La devastación económica y social de la última década del siglo veinte produjo la Argentina que hoy conocemos, con la mitad de su población bajo la línea de flotación de supervivencia, una nave cargada de náufragos sociales que evoca a las que, atiborradas de fugitivos de la guerra en los Balcanes y la miseria africana, llegaron y llegan aún al continente europeo.
Hoy la Argentina sigue creciendo, beneficiada de nuevo por los precios internacionales de las materias primas que exporta. De nuevo hay una clase propietaria y productora abismalmente enriquecida que, en lugar de soportar a disgusto administraciones que tratan de conciliar sus propios negocios corruptos con una más equitativa distribución de la riqueza, preferirían entronizar a sus propios títeres en el gobierno.
A cien años de aquel primer Centenario en el que mi país se presentaba al mundo como una inminente potencia, Argentina ha demostrado ser un resistente banco de pruebas para los más perversos ensayos del siempre activo laboratorio económico y social. Miles de compatriotas han dado sus vidas intentando torcer este rumbo trágico, cientos de miles han sucumbido por la implementación de políticas del capitalismo salvaje, millones sobreviven hoy sin esperanzas pero son muchos más los que atisban lo que el lugar común define como "una luz al final del túnel".
Cuando en 2010 los funcionarios y los magnates de la tierra estrechen sus manos para la foto del segundo aniversario, sería bueno recordarles que el mundo es un sistema de vasos comunicantes, que así como no habría países ostentosamente ricos sin la transferencia de recursos que los países devastados por la descarada explotación colonial y neocolonial efectúan a sus bancas, tampoco ellos, esos ensoberbecidos magnates, deberían felicitarse unos a los otros de haber contribuido a la construcción de una nación civilizada.

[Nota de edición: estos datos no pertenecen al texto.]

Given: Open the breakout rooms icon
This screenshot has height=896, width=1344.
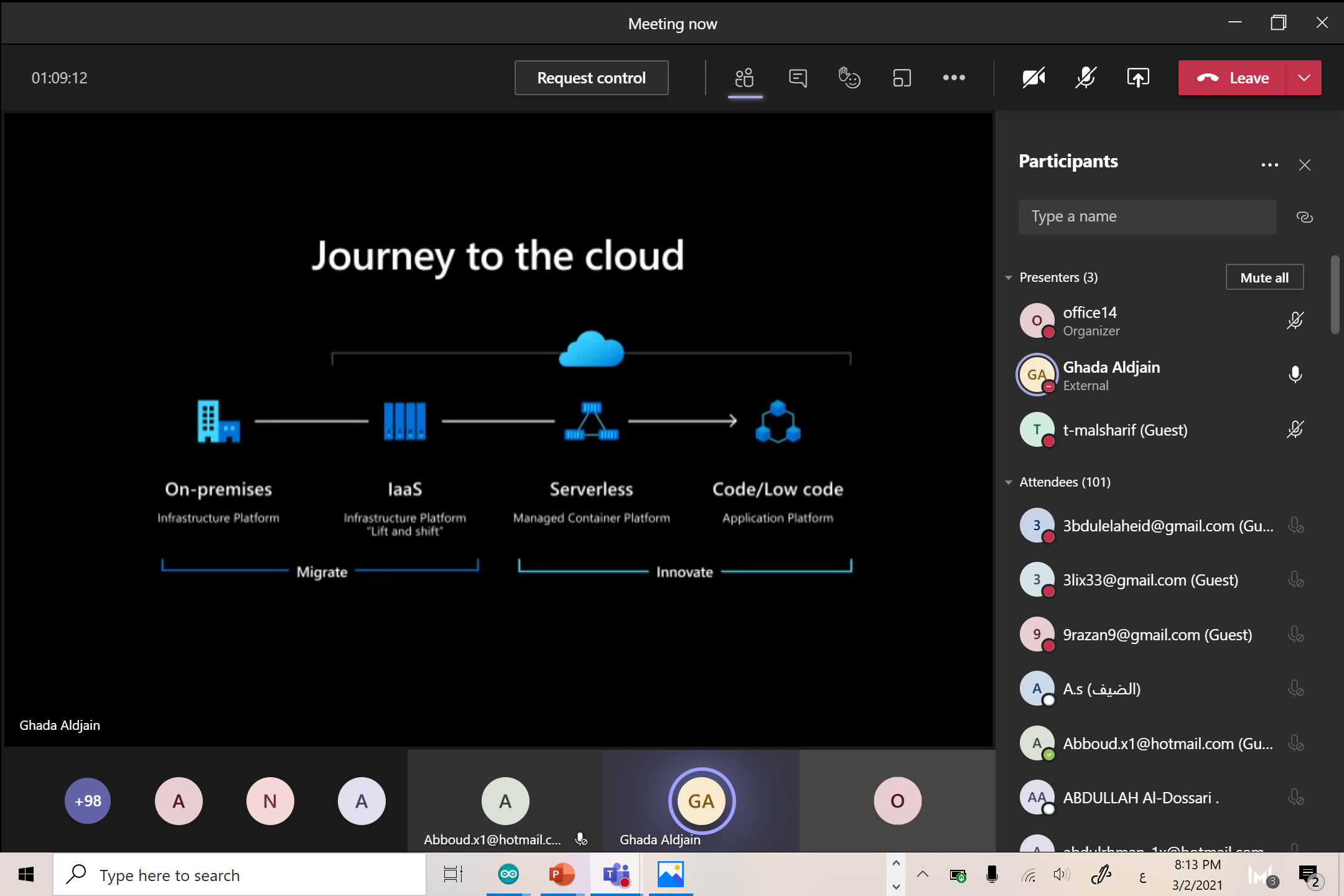Looking at the screenshot, I should (902, 78).
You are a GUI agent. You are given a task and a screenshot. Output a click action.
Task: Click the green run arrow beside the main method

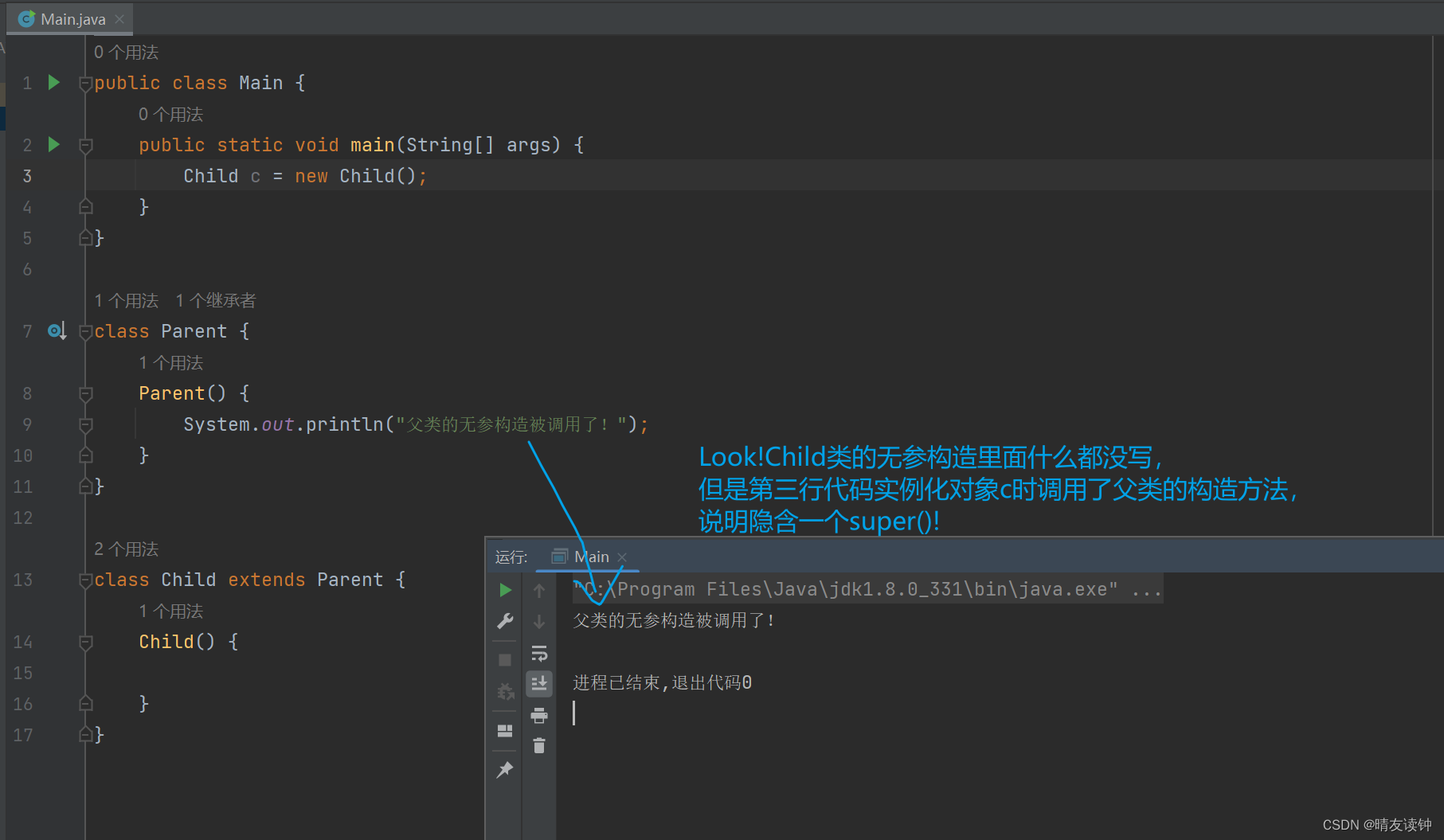pyautogui.click(x=53, y=144)
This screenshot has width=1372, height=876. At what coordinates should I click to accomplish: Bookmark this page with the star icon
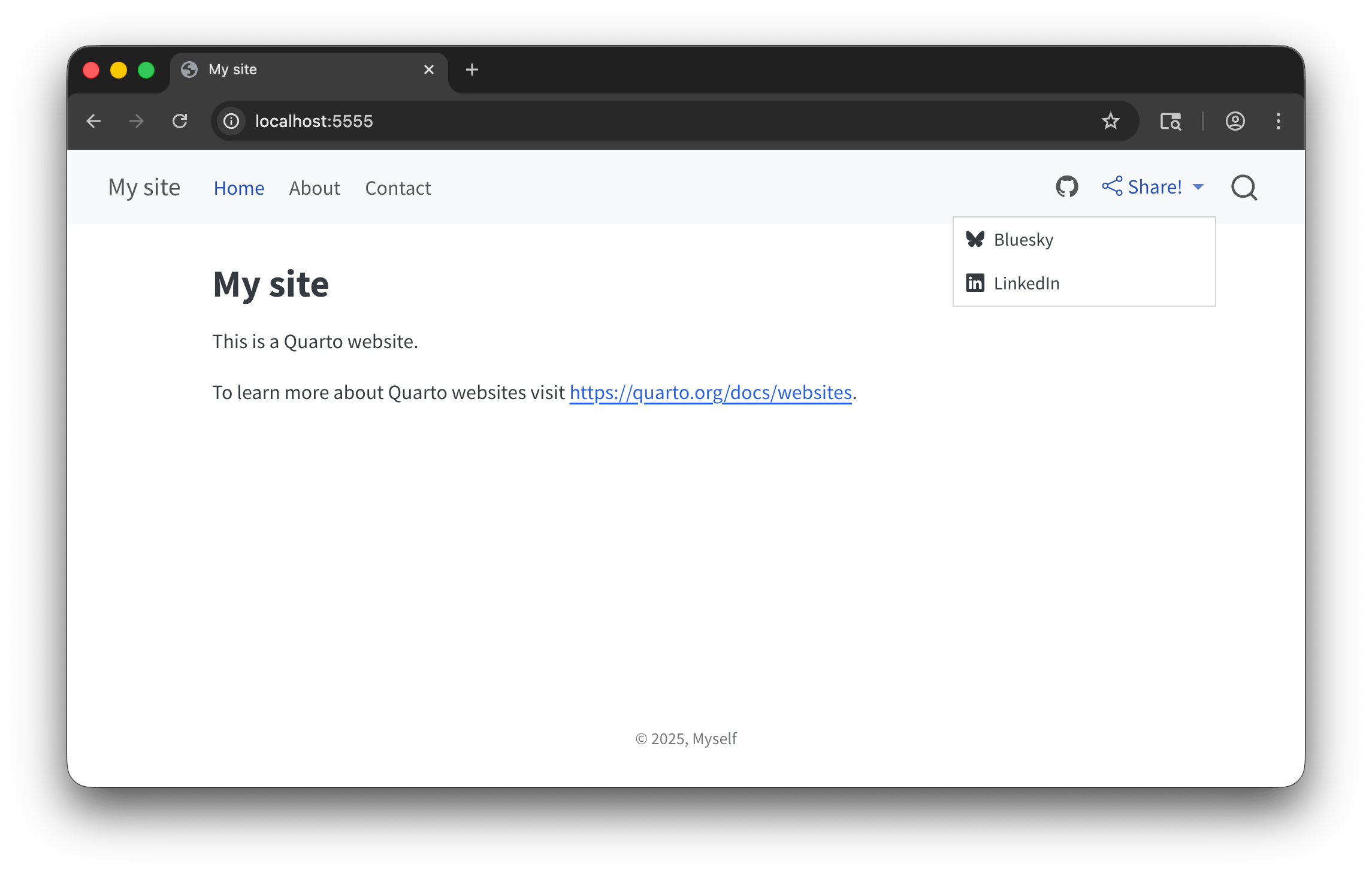tap(1110, 121)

Demasiada ruina, demasiados escombros sepultan aún las voces y oprimen el corazón de los que sobreviven en la precariedad y el abandono. Por una vez, y para empezar a enmendar tan triste realidad, habría que romper los discursos laudatorios del pasado y acallar las proclamas dirigidas al porvenir para empezar a ocuparse del presente. Con realismo, honestidad y trabajo. Con el ejercicio pleno y constante de la democracia, sin promesas de refundaciones, nuevas repúblicas, revoluciones argentinas ni otros eufemismos que sólo enmascaran la impotencia para edificar una sociedad menos injusta y cruel.
A doscientos años del nacimiento de Argentina, el desierto no ha sido conquistado.